Leviev grew up in Uzbekistan with a father who helped bring Judaism into the secular Soviet Union through the underground channels of the Chabad Lubavitch movement. After moving to Israel as a teenager, Leviev opened a diamond-polishing plant that he used to win contracts to mines in Russia and Angola. He has since leveraged that money and become the main Jewish philanthropist in Russia, funding the Chabad-run Federation of Jewish Communities. Both the federation and Leviev are said to be close with President Vladimir Putin.

Boymelgreen grew up in Israel and moved to the United States to continue his religious studies. He started Eichler’s, the largest Judaica store in the world, and has since branched out into real estate, particularly in Brooklyn. He has set himself apart by spotting up-and-coming areas for development. The latest is the sewage-steeped Gowanus Canal area.

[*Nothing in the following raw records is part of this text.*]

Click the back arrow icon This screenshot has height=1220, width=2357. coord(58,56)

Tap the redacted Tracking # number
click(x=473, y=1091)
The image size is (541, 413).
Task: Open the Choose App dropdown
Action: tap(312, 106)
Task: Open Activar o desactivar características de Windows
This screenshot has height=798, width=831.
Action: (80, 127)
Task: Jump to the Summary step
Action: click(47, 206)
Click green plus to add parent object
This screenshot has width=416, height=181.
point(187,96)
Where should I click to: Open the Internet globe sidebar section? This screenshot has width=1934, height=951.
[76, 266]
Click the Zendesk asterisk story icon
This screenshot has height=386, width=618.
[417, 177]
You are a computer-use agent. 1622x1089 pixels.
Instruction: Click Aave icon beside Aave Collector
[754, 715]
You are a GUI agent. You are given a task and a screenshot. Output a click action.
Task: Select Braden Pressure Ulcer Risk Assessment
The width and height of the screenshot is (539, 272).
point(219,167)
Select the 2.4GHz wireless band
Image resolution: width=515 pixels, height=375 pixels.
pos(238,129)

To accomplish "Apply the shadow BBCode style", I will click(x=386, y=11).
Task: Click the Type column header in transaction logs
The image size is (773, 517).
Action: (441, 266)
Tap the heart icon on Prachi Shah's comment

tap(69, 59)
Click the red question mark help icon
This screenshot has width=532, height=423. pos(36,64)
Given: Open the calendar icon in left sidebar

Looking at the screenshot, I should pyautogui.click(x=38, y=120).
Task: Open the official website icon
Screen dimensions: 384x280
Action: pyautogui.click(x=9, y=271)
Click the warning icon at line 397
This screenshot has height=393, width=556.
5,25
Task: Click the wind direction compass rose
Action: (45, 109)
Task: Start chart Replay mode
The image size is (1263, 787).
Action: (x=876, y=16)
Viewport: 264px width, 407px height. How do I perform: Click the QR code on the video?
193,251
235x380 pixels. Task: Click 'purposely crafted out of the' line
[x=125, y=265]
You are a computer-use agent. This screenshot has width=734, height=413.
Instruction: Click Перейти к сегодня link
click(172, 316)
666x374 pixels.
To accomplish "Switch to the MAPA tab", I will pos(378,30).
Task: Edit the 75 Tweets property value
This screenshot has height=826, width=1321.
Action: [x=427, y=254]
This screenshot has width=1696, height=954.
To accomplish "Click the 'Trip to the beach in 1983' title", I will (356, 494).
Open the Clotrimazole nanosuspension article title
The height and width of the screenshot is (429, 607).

“He always seems to be in there many years ahead of the curve,” Guskind said.

Despite his knowing take on the secular world, Boymelgreen has kept his feet firmly planted in the Orthodox world. He sports a beard and has houses in Israel and in the Chabad-heavy Brooklyn neighborhood of Crown Heights, according to people in the community.

Now, as the divorce has proceeded, both sides have been quiet about what went wrong and what they plan to do with all their holdings. And the little that has been said seems already in dispute.

In an interview, Kreisler said her boss and Leviev are still looking to do some work together and are currently building two developments in suburban Tel Aviv.

Rosen categorically denied this. “Whatever we have obligations to finish together, we are finishing together,” he said. “Wherever we have no obligations to finish together, we will not finish together.”